* _Extrait fourni_
· · · · ·

La Dépêche de Kabylie : Vous venez de tenir votre AGO. Tout s’est bien passé, vous en tirez une certaine réjouissance ?
Moh Cherif Hannachi : Quelque part oui. ça fait plaisir d’avoir affaire à une assemblée mûre. Cela a d’ailleurs toujours été le cas à la JSK, les assemblées se sont toujours déroulées dans un grand respect, beaucoup de dignité, et surtout empreintes d’un engagement à servir le club.
Les différentes interventions des présents ont été dans le sens à vous procurer réconfort et soutien ? Quel est votre sentiment ?
De ce côté je n’ai jamais douté, je savais que les gens sont proches de leur club, et le minimum qu’on pouvait leur accorder c’était d’ouvrir le débat pour les laisser dire ce qu’ils pensent. Il se peut qu’il y’ait des choses qui nous ont échappé, et c’était l’occasion d’entendre les voix qui pouvaient nous les rappeler. Les assemblées de la JSK ont de tout temps été sérieuses.
L’assistance a salué les performances de l’an dernier. Mais il se trouve que la JSK est déjà face à un autre destin. Du chemin a été parcouru dans l’exercice actuel. Vous en êtes satisfaits jusque-là ?
Je ne pense pas que cela soit encore le temps des bilans pour cet exercice mais disons que jusque-là on tire satisfaction de ce qui a été fait que ce soit à travers le parcours que, dans les changements opérés au niveau du staff technique, dans le collectif des joueurs ou encore dans le comité directeur.
Des gens compétents et responsables nous ont rejoints, et je suis vraiment à l’aise avec eux.
L’équipe est meilleure que l’an dernier, le staff technique me rassure, je pense qu’on tient la bonne route.
On a relevé la présence à l’AG de certains anciens membres notamment l’ex-avocat du club qui avaient quitté le bureau avec fracas à l’époque. Peut-on dire qu’il n’y a pas de place à la rancune malgré tout ?
Ecoutez ! j’ai fait en sorte à ce que les portes soient ouvertes pour tout le monde. On a laissé les gens parler librement, et il n’y a pas eu une seule voix discordante. C’est cela la JSK, une maison en verre. Celui qui a voulu parler, il l’a fait, on n’a empêché personne.
Dans votre discours, vous avez surtout mis l’accent sur le manque de contribution des industriels de la wilaya…
Nuance ! on n’est pas face à un manque mais il n’y a aucune contribution. Personne ne veut sortir un centime pour aider le club, c’est quand même grave !
Vous avez pourtant dit que la Kabylie regorge de grands hommes, à Beni Douala, Fort National, Azzefoun… Vous faisiez référence à Rebrab et Haddad vraisemblablement…
J’ai cité ces trois contrées parce que je ne peux citer tout le monde. Il y’a d’autres industriels qui ont les moyens, mais qui ne sont pas forcement de Beni Douala, de Fort National ou de Azzefoun.
Dans un passé récent, on vous a prêté des contacts avec le patron de Hunday-Algérie, Omar Rebrab en l’occurrence. Y’a-t-il un rapprochement en vue ?

· · · · ·

* _Données présentées_

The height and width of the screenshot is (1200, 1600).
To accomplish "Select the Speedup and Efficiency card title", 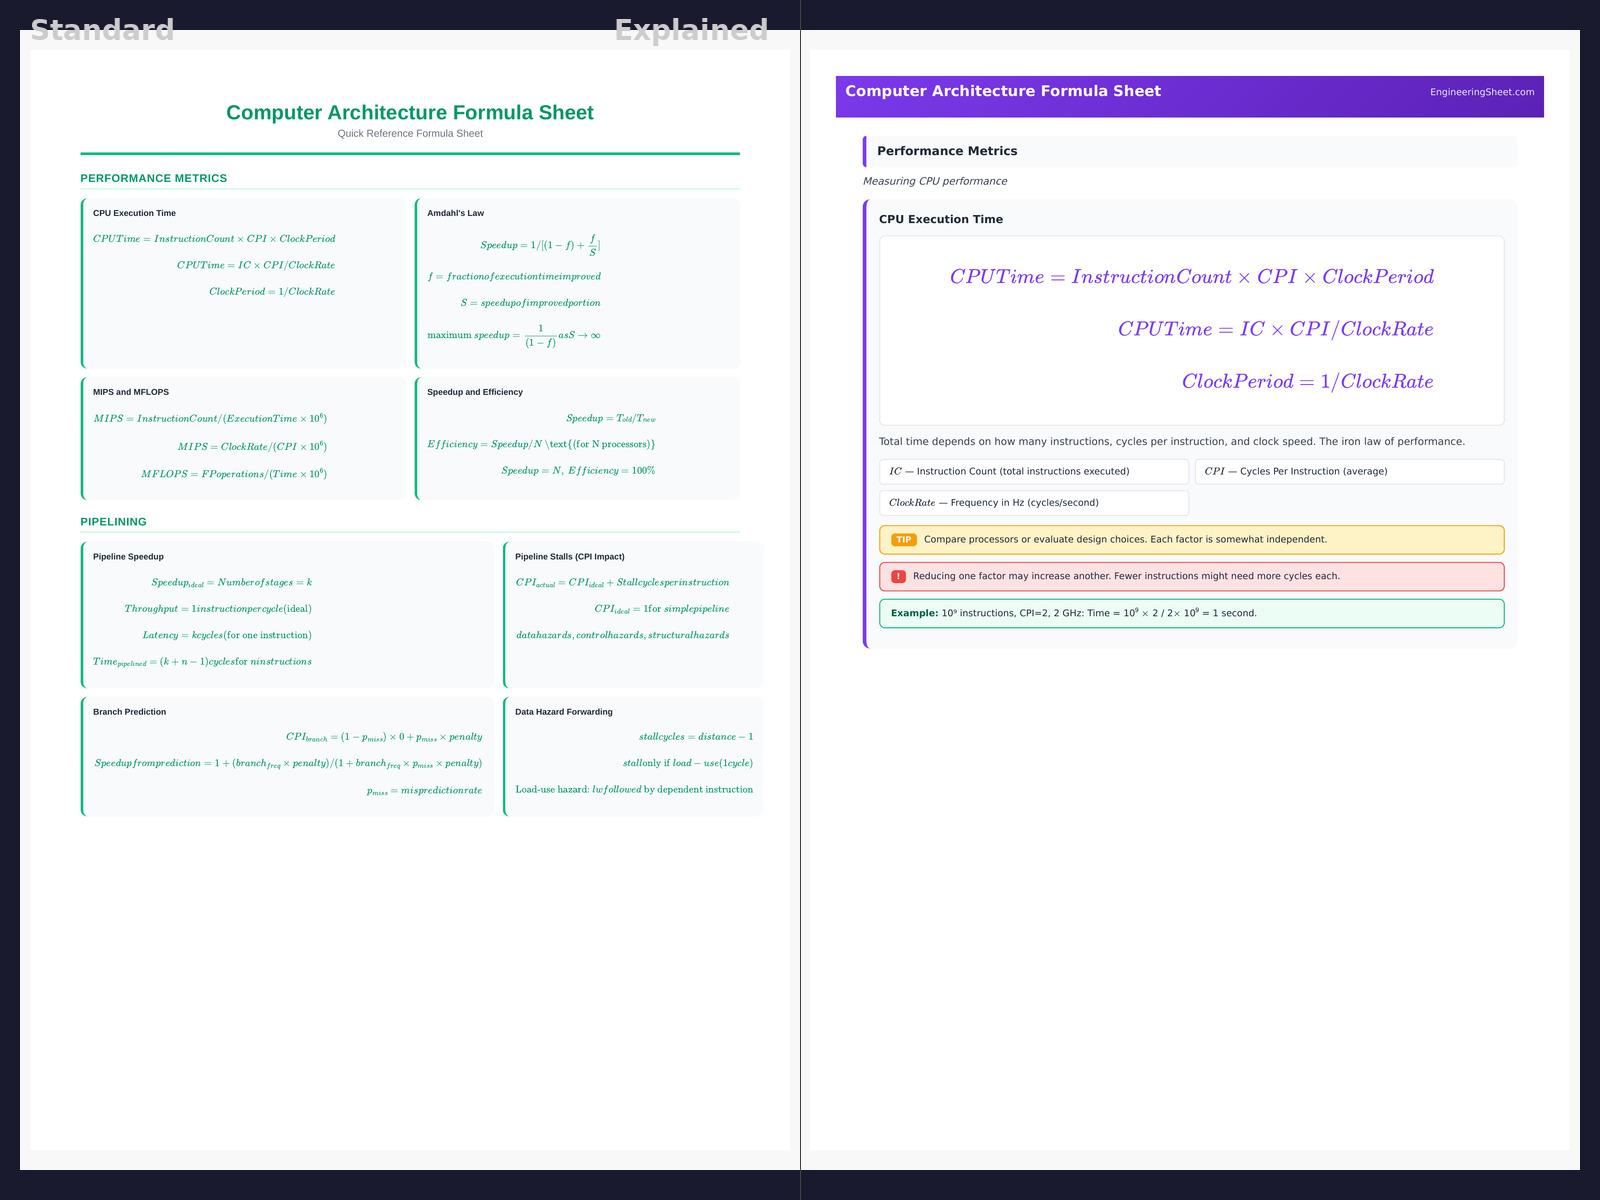I will (474, 392).
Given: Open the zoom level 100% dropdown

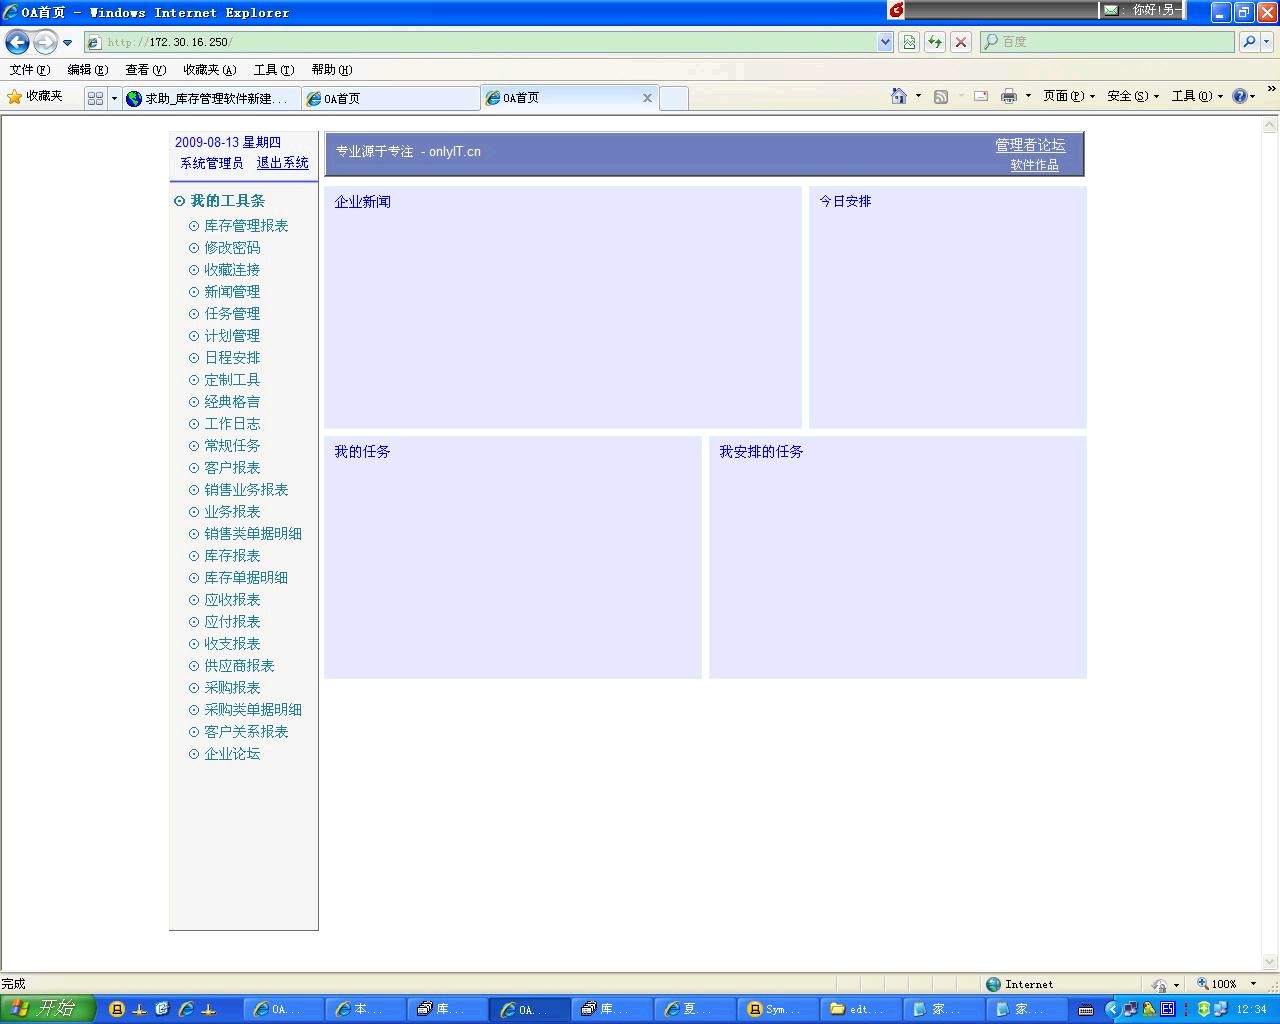Looking at the screenshot, I should click(1228, 984).
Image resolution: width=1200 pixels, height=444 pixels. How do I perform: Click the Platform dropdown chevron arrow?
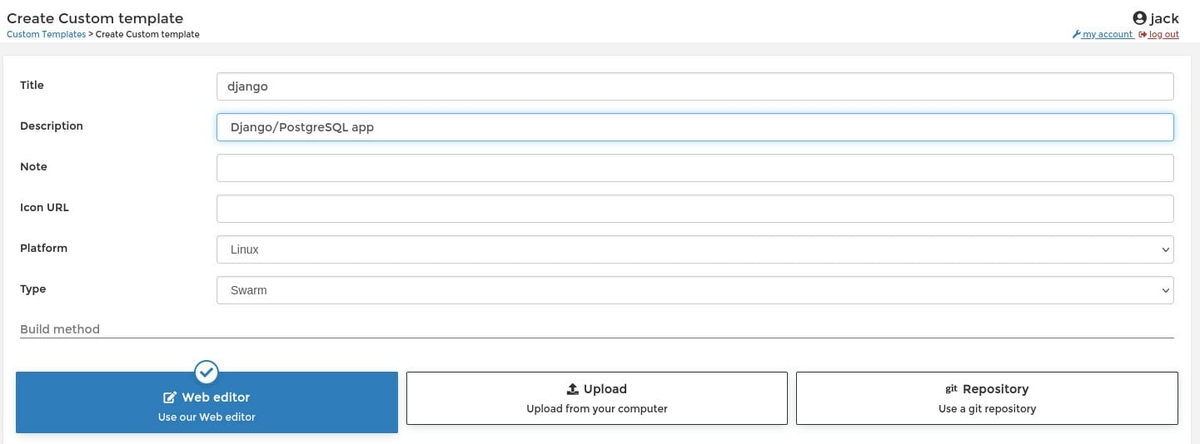(x=1165, y=250)
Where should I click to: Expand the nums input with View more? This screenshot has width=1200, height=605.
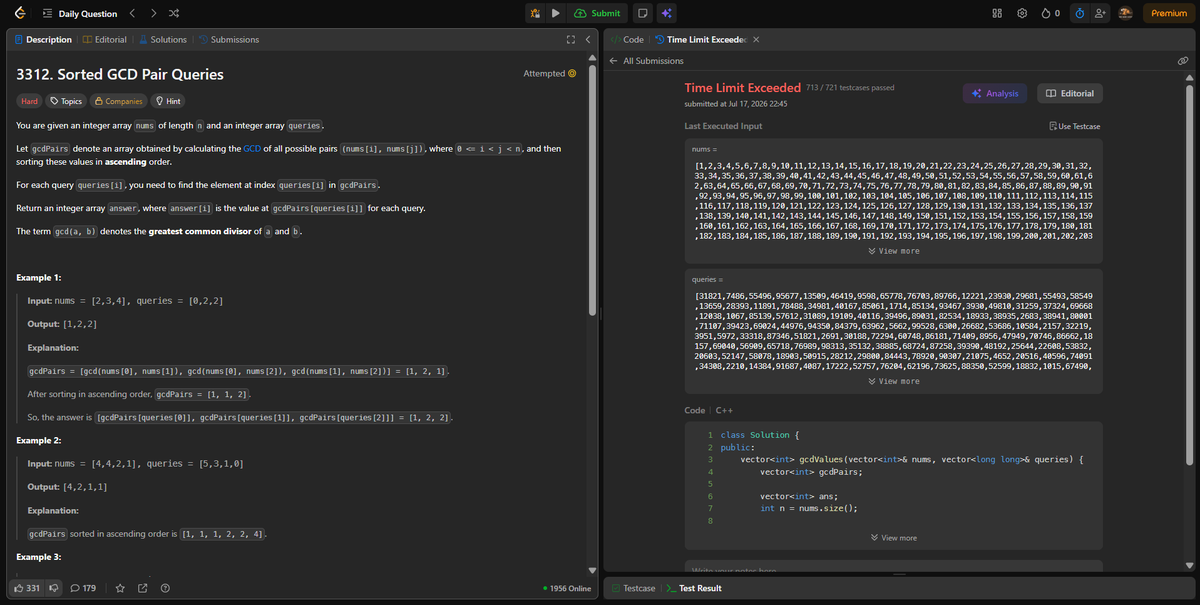click(x=894, y=251)
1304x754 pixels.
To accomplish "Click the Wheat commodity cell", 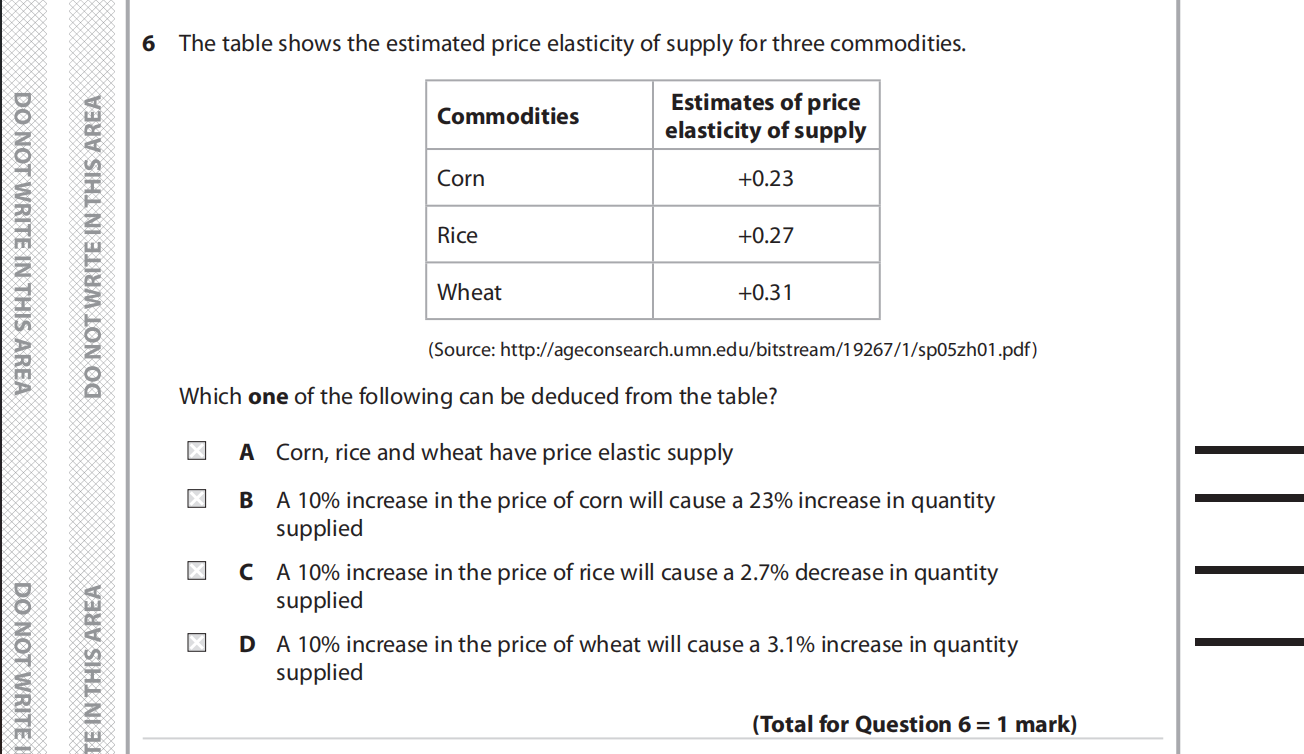I will pyautogui.click(x=469, y=292).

· · · · ·

* _Travail à faire_
1. Répondez aux questions suivantes à partir de l'entretien.
(a) À quoi Moh Cherif Hannachi compare-t-il la JSK lorsqu'il évoque les portes ouvertes à tout le monde ?
(b) Quelles trois contrées de Kabylie cite-t-il ?
(c) D'après lui, l'équipe est-elle meilleure ou moins bonne que l'an dernier ?
2. Indiquez si chacune des affirmations suivantes concorde avec l'entretien. Répondez par oui ou non et citez les mots décisifs.
(a) Selon Hannachi, les industriels de la wilaya apportent une contribution insuffisante.
(b) À l'assemblée, au moins une voix discordante s'est fait entendre.
(c) Hannachi juge qu'il n'est pas encore temps de faire le bilan de l'exercice en cours.
Seul l'entretien sert de source pour répondre.

* _Les solutions_
1.
(a) À une maison en verre.
(b) Beni Douala, Fort National et Azzefoun.
(c) Meilleure que l'an dernier.

2.
(a) Non : « on n’est pas face à un manque mais il n’y a aucune contribution »
(b) Non : « il n’y a pas eu une seule voix discordante »
(c) Oui : « Je ne pense pas que cela soit encore le temps des bilans pour cet exercice »